Ischemic Preconditioning in the Intact Rat Heart Is Mediated by δ 1 - But Not μ- or κ-Opioid Receptors

Abstract

Background —Our laboratory has previously shown that δ-opioid receptors are involved in the cardioprotective effect of ischemic preconditioning in the rat heart. However, this class of receptors consists of two subtypes, δ 1 and δ 2 , and μ- or κ-opioid receptors may also exist in the heart. Therefore, the purpose of the present study was to test the hypothesis that ischemic preconditioning is mediated through stimulation of one or both δ-opioid receptor subtypes. Methods and Results —Anesthetized, open chest, male Wistar rats were assigned to 1 of 14 groups. All animals were subjected to 30 minutes of occlusion and 2 hours of reperfusion. Ischemic preconditioning was elicited by three 5-minute occlusion periods interspersed with 5 minutes of reperfusion. Two doses of 7-benzylidenenaltrexone (BNTX; 1 and 3 mg/kg IV), a selective δ 1 -opioid receptor antagonist, or naltriben (NTB; 1 and 3 mg/kg IV), a selective δ 2 -opioid receptor antagonist, were given before ischemic preconditioning.

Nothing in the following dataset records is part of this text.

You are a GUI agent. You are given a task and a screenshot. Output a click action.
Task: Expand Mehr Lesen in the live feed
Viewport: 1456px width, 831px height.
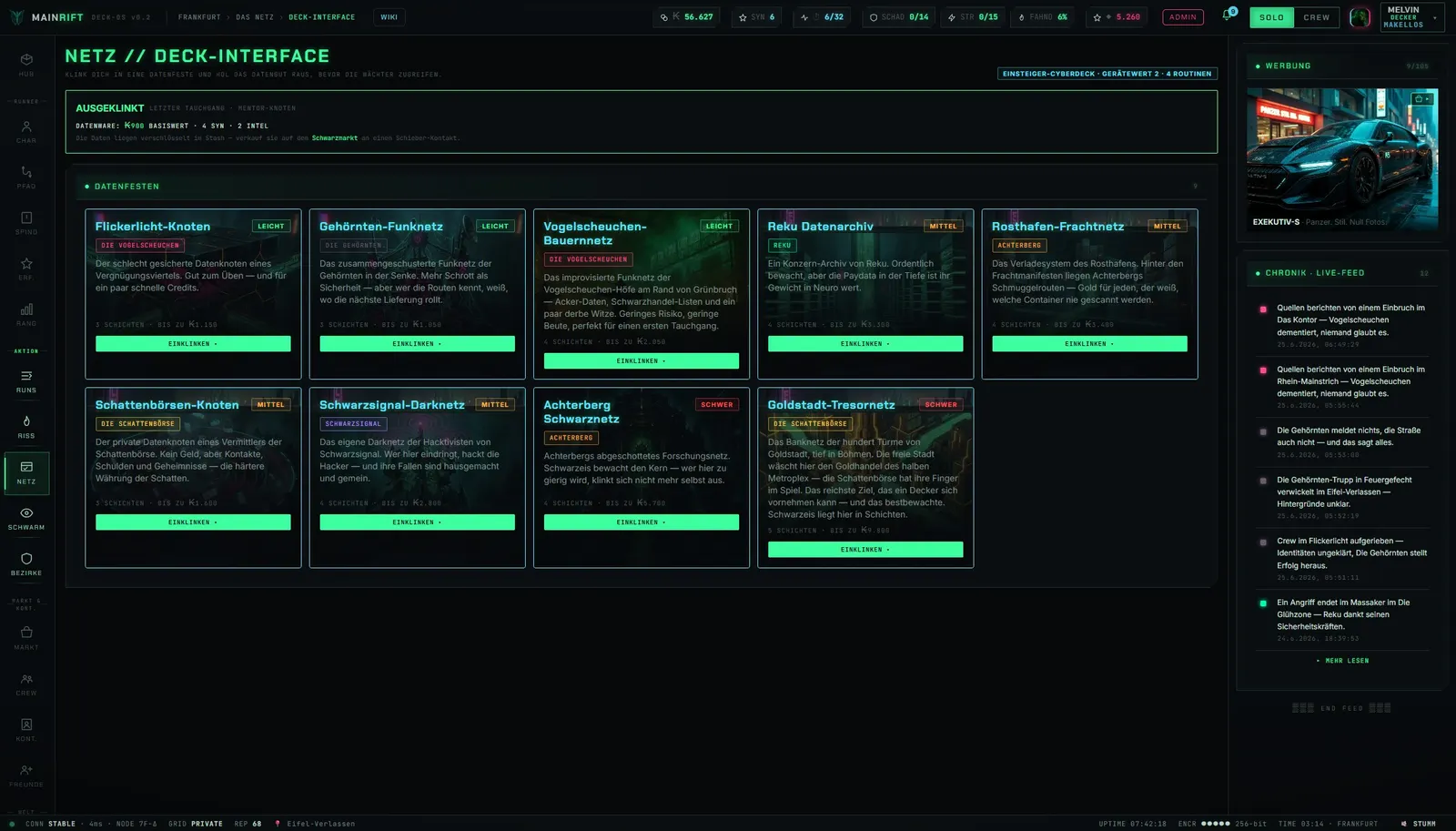[x=1342, y=661]
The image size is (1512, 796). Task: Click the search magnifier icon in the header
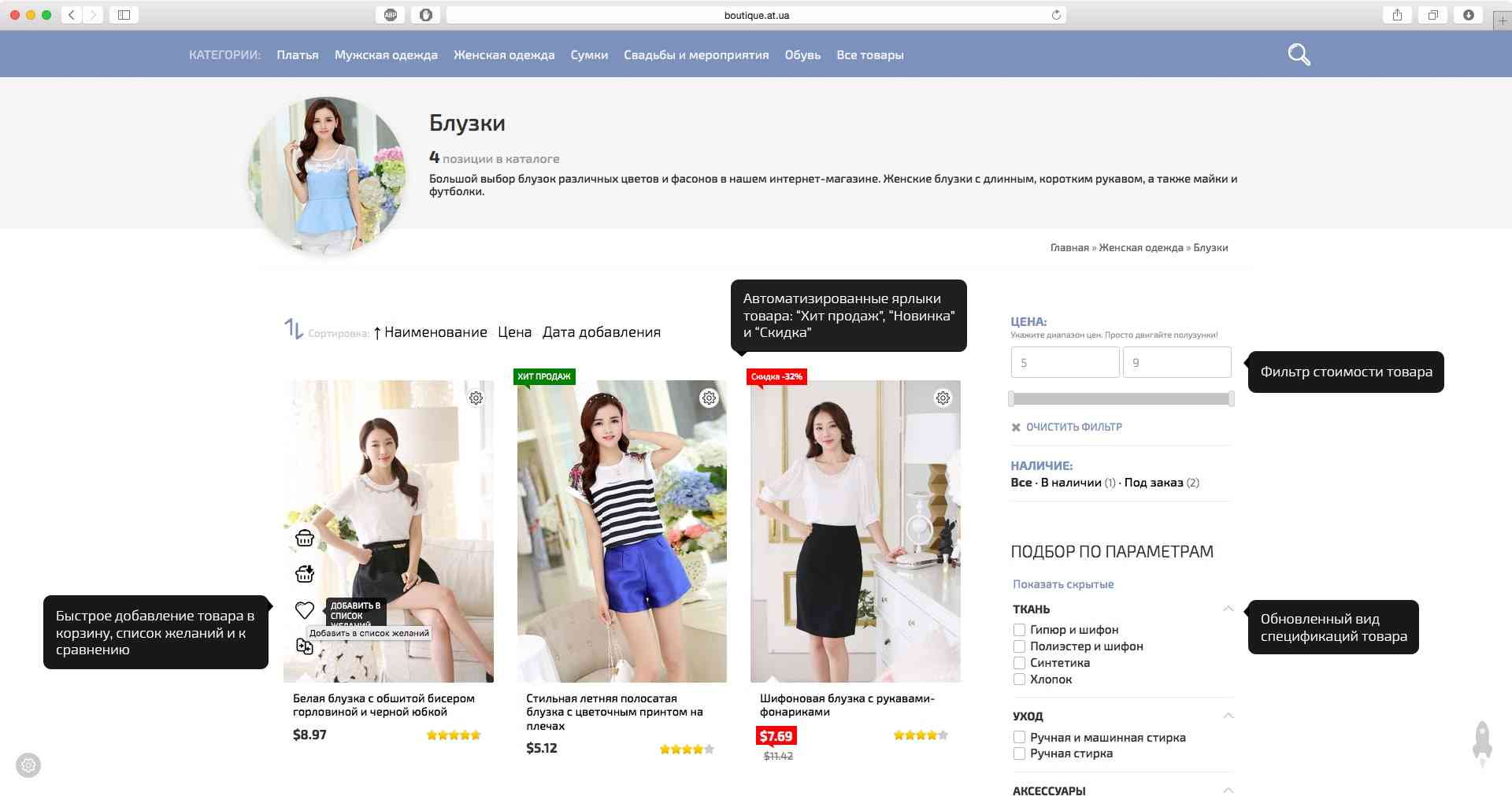[x=1299, y=54]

To test for a role of μ-opioid receptors, rats were pretreated with β-funaltrexamine (β-FNA; 15 mg/kg SC), an irreversible μ-opioid receptor antagonist, 24 hours before ischemic preconditioning or given the μ-opioid receptor agonist D-Ala, 2 N-Me-Phe, 4 glycerol 5 -enkephalin (DAMGO) as three 5-minute infusions (1, 10, and 100 μg/kg per infusion IV, respectively) interspersed with 5-minute drug-free periods before the prolonged ischemic and reperfusion periods (lowDAMGO, medDAMGO, and hiDAMGO, respectively). The involvement of κ-opioid receptors was tested by administering one of two doses of nor -binaltorphimine ( nor -BNI; 1 and 5 mg/kg IV) before ischemic preconditioning. Infarct size (IS) as a percent of the area at risk (AAR) was measured by triphenyltetrazolium stain. Ischemic preconditioning markedly reduced IS/AAR (14±4%, P <.05) compared with control (55±4%). NTB, β-FNA, and nor -BNI were unable to block the cardioprotective effect of ischemic preconditioning. In addition, DAMGO had no effect on IS/AAR. However, the high dose of BNTX (3 mg/kg IV) significantly attenuated the cardioprotective effect of ischemic preconditioning (39±5%; P <.05 versus control and ischemic preconditioning). Conclusions —These results indicate that δ 1 -opioid receptors play an important role in the cardioprotective effect of ischemic preconditioning in the rat heart.